_ТЕКСТ ПИСЬМА:_
################
Ляоянъ, 16-ое мая 1904 года, воскресенье.
Я удручаюсь все болѣе и болѣе ходомъ нашей войны, и не потому только, что мы столько проигрываемъ и столькихъ теряемъ, но едва ли не больше потому, что цѣлая масса нашихъ бѣдъ есть только результатъ отсутствія у людей духовности, чувства долга, что мелкіе личные разсчеты ставятся выше понятія объ отчизнѣ, выше Бога. Мы не имѣемъ въ достаточномъ количествѣ новѣйшаго образца пушекъ. Куропаткину не подвозится достаточное число войскъ. Подъ Тюренченомъ мы потеряли батареи и сраженіе, которое по геройству 11-го и 12-го полковъ и большинства батарей, костьми легшихъ за свое святое дѣло, должно бы остаться въ исторіи, какъ геройскій подвигъ и, можетъ быть, блестящая побѣда. Взята у насъ подъ Артуромъ позиція, которая считалась неприступной. Вчера узнали ни объ этой потерѣ нашей, и я весь день былъ самъ не свой, да и сегодня я еще не отошелъ отъ этого впечатлѣнія, и потому, вѣроятно, и пишу въ такомъ мрачномъ тонѣ, -- ты ужъ прости меня. Не знаю, какъ бы я пережилъ всѣ эти событія въ Петербургѣ, ковыряясь въ обыденныхъ мирныхъ дѣлахъ. Только и спасаетъ хоть нѣкоторая непосредственная прикосновенность къ этому великому испытанію, ниспосланному бѣдной Россіи.
################
_ИСХОДНЫЕ ДАННЫЕ:_

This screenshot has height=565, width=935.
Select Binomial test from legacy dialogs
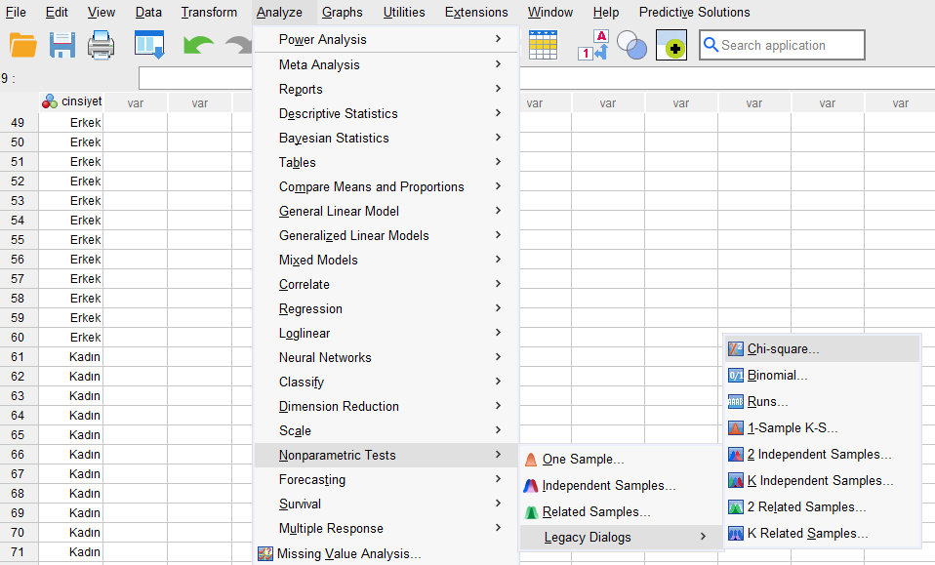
################
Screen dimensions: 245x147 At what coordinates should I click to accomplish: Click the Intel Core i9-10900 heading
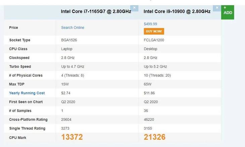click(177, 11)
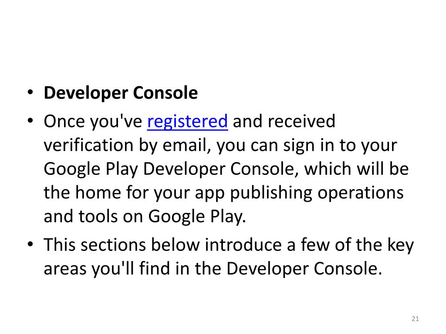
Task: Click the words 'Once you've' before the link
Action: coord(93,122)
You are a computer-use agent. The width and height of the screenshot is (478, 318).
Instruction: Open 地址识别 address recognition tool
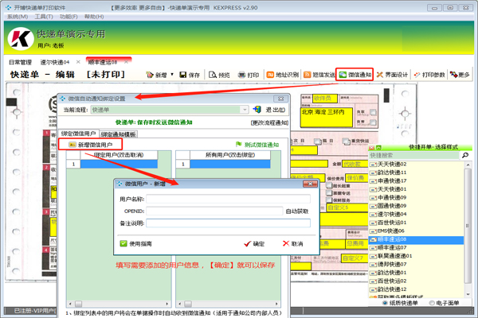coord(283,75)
################
_ЗАДАНИЕ:_
Ответьте по тексту письма:
(a) Где и какого числа написано письмо?
(b) Какие полки упомянуты в связи со сражением под Тюренченом?
(c) Кому не подвозится достаточное число войск?
Записи здесь никакой роли не играют.

_ОТВЕТ:_
(a) В Ляояне, 16 мая 1904 года, в воскресенье.
(b) 11-й и 12-й полки.
(c) Куропаткину.